Lors d’une réunion du conseil des ministres, le président de la République, Bassirou Diomaye Faye, a soutenu que les difficultés d’aménagement de nos communes ont accéléré le phénomène des inondations et augmenté les besoins en infrastructures d’assainissement. Il a demandé au Premier ministre et au ministre de l’Hydraulique et de l’Assainissement d’intensifier, avec la Brigade nationale des Sapeurs-pompiers et l’ensemble des services de l’Etat mobilisés, le déploiement efficace des dispositifs de prévention et de gestion des inondations dans les localités touchées.
Il a souligné, en outre, la nécessité de mobiliser, en mode alerte, les mécanismes publics de solidarité nationale pour assister les populations sinistrées en relation avec les autorités administratives.
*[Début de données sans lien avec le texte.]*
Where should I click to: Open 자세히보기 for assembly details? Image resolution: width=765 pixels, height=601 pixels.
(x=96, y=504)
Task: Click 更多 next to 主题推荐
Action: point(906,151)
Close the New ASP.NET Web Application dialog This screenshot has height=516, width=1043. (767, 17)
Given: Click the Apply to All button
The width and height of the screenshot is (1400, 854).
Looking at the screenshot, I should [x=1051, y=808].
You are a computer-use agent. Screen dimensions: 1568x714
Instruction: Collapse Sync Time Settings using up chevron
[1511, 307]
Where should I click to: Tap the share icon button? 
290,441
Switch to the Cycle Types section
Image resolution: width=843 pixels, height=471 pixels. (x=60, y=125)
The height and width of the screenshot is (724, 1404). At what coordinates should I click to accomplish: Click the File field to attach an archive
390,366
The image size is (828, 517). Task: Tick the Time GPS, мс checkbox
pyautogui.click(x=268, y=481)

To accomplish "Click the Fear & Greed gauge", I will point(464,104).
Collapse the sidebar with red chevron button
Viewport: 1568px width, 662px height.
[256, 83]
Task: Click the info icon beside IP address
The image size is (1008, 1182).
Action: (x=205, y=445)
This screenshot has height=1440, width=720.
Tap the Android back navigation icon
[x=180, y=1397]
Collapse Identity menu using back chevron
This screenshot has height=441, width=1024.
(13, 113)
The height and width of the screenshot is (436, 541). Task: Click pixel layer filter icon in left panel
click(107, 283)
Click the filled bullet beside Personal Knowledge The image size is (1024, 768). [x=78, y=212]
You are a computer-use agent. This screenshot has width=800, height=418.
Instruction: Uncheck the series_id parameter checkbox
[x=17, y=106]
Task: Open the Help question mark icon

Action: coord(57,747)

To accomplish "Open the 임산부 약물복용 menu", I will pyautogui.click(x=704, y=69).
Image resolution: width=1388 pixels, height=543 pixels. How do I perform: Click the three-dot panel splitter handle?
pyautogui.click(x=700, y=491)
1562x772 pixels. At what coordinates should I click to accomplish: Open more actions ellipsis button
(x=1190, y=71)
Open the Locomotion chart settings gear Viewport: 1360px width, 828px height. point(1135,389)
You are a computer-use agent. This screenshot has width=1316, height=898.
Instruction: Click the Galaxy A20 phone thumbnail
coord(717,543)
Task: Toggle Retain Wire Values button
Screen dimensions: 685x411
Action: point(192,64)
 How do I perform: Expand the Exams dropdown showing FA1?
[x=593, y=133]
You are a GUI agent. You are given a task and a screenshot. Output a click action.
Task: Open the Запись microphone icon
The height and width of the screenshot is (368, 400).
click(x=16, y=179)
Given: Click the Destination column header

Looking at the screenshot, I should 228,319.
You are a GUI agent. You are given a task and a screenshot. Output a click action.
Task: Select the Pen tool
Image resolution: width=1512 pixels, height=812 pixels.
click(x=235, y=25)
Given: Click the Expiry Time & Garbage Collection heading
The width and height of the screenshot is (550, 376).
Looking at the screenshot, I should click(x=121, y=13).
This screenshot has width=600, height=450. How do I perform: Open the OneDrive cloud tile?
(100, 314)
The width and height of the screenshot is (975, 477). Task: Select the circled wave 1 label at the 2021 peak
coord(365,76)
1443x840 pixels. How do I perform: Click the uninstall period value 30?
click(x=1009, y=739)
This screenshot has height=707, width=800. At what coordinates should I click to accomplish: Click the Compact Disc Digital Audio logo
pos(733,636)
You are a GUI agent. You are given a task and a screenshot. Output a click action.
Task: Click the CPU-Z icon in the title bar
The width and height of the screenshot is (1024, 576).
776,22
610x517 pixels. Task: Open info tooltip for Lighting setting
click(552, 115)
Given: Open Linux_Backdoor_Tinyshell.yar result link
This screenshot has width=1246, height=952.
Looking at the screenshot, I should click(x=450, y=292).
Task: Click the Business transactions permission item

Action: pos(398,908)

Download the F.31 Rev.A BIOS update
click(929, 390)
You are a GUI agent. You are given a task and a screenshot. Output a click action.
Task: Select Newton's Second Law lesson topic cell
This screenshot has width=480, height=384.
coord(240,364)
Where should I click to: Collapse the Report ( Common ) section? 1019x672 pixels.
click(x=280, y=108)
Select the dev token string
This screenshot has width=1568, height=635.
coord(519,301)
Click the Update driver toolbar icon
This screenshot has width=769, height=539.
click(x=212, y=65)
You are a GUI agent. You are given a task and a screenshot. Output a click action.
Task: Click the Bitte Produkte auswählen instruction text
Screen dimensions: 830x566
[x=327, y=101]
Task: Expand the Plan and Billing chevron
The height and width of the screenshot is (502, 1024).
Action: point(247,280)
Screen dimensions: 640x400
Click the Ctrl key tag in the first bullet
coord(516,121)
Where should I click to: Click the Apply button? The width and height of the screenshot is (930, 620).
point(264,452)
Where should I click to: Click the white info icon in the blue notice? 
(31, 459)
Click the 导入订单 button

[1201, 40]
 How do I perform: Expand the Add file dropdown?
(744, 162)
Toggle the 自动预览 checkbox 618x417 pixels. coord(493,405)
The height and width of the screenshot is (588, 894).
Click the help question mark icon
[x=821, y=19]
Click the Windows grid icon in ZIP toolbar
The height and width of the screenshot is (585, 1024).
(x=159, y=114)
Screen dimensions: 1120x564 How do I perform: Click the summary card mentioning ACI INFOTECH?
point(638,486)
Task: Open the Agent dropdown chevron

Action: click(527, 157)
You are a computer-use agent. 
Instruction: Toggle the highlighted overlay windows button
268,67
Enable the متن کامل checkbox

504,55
Le président de la République a demandé au Premier ministre d’évaluer les actions de lutte contre les inondations déroulées dans cette dernière décennie pour ensuite engager une réorientation de la stratégie nationale d’assainissement en cohérence avec le renouveau des politiques en matière d’aménagement du territoire, d’urbanisme et d’habitat.
Il a, à ce titre, invité le Premier ministre à procéder à l’actualisation et à la généralisation des Plans directeurs d’Assainissement (PDA) et de lui proposer un nouveau Programme intégré de Développement de l’Assainissement (PIDA).